If there are those of you out there looking to get wheels for your rig, and are worried about spun or snapped studs on your hubs, as you may have read about in "The Definitive Wheel Stud Article" sticky at the top of this forum, they came to the solution that running a lug centric wheel was the cause for these problems. Because the lugs on our rigs are not designed to carry the entire weight of the wheel, but are merely there to keep it in place, it is imperative that the wheels be hubcentric so that the hub can carry the majority of the wheel's weight. I found this website of a company that constructs custom billet aluminum hub rings and other spacers and adapters. They look to be of very high quality and I thought that all users looking for wheels should know about this site.

http://www.motorsport-tech.com/hub_rings.html

You don't have to worry about knowing your stock hub size. Simply put in the Year and Model and it looks up the information for you. And then when purchasing wheels simply look for the size of the centerbore and enter it in millimeters on the website, and boom, you're done.
I hope this helps some that were trying to find these things, which can be somewhat obscure to acquire.

Kyle

::sticky please :) ::
 






It may be possible to use hubcentric rings on aftermarket wheels and 2WD Explorers if you felt strongly about it, but the Explorer wheels (or at least almost all that I've seen) are lug-centric by design, so you'd have to either have your factory wheels machined to accept the rings (and hope whoever did it got the machining perfect), or get aftermarket wheels just for the purpose of getting custom rings.

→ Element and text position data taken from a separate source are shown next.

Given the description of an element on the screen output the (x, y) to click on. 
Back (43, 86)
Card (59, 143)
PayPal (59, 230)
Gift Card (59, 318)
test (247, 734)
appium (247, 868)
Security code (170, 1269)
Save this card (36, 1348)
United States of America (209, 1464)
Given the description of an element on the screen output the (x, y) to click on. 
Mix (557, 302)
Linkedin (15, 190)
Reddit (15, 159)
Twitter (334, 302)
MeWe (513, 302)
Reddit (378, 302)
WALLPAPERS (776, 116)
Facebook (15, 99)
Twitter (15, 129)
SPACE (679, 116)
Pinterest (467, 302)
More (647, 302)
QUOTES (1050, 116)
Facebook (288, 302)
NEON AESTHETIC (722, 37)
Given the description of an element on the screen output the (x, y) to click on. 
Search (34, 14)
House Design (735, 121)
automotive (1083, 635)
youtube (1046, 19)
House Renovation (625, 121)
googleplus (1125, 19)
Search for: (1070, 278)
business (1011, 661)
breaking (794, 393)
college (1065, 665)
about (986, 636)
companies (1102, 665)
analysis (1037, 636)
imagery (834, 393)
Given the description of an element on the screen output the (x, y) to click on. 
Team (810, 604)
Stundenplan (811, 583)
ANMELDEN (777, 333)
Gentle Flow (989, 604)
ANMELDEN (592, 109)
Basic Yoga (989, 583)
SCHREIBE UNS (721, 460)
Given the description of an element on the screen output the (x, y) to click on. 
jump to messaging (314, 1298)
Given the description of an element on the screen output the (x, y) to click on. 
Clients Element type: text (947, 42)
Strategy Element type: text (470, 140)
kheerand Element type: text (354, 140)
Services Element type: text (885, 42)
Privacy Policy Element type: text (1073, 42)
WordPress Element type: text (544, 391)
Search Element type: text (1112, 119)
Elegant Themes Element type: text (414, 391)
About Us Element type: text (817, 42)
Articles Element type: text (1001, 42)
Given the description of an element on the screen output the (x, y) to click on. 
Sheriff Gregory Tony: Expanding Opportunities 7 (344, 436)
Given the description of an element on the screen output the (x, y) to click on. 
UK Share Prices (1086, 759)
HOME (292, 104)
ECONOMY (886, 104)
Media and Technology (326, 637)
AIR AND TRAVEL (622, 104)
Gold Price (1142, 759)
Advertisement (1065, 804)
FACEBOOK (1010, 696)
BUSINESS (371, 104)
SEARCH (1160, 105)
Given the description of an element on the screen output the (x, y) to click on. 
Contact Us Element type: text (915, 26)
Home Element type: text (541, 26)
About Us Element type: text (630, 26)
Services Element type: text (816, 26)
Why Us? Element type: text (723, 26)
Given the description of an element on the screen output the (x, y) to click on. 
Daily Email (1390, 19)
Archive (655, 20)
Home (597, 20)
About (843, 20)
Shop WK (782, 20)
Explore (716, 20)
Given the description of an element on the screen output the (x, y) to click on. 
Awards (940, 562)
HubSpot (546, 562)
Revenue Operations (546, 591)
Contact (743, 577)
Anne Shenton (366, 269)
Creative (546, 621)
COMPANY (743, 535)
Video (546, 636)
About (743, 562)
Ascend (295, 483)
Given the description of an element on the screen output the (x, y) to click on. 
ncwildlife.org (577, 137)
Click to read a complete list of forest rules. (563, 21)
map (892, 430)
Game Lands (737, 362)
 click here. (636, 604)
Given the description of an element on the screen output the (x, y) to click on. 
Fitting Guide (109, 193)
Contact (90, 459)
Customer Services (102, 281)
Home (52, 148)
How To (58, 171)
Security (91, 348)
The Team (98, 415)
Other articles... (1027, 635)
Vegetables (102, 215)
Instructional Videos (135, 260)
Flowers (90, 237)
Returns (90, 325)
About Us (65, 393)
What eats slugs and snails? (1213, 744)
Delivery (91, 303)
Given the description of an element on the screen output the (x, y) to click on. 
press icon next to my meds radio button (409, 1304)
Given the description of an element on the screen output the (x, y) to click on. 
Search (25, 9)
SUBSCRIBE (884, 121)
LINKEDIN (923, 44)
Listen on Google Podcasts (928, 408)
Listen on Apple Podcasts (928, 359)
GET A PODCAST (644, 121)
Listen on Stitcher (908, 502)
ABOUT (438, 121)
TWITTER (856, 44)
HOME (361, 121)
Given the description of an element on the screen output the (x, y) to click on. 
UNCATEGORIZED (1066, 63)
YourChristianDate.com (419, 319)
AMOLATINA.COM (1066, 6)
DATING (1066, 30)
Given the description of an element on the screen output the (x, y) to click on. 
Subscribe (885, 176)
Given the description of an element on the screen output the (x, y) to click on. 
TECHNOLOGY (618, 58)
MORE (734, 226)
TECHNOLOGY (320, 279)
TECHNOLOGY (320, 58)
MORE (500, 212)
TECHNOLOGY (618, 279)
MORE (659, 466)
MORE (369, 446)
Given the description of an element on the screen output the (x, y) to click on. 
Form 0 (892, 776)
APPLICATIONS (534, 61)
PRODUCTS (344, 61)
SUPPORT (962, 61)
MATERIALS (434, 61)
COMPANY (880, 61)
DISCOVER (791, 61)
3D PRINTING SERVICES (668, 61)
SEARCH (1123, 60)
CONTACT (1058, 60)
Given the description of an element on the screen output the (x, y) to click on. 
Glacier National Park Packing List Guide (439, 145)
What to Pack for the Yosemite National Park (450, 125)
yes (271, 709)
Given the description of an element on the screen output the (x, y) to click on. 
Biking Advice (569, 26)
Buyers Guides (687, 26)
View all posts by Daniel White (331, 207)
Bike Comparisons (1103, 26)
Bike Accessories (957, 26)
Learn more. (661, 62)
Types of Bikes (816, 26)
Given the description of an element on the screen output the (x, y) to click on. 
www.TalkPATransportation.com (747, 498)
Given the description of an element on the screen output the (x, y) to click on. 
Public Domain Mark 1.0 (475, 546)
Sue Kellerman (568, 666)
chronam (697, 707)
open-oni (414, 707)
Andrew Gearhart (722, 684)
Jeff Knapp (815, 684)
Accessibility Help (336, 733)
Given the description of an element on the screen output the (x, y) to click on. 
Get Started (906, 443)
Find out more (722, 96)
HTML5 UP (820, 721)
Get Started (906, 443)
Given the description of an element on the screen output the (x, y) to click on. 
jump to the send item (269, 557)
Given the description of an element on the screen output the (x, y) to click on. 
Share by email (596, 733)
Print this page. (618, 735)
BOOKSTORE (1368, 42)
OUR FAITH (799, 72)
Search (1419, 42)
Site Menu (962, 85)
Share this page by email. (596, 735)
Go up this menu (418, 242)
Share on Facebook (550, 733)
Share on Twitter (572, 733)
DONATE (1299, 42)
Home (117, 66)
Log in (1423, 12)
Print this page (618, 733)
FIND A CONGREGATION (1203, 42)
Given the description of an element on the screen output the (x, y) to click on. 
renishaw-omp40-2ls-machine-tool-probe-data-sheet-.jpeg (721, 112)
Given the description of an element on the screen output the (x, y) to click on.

The rings will also NOT work with a lot of the 4x4 models depending on the hubs, especially on the 91-94's.

Hub-centric rings are very nice, and very important for vehicles that are designed for them, but a good majority of heavier trucks/SUVs are lug-centric by design, and the hassle of making them into a hub-centric design doesn't seem worth it, unless you were planning on some sort of high speed use.


I suppose selling people something they don't need that's more hassle than it's worth is just part of the aftermarket, though.
 






I suppose selling people something they don't need that's more hassle than it's worth is just part of the aftermarket, though.



x2
 






Plenty of us have used lug-centric aftermarket wheels pushing 36" tires on the stock Ford 8.8 axle w/o any problems.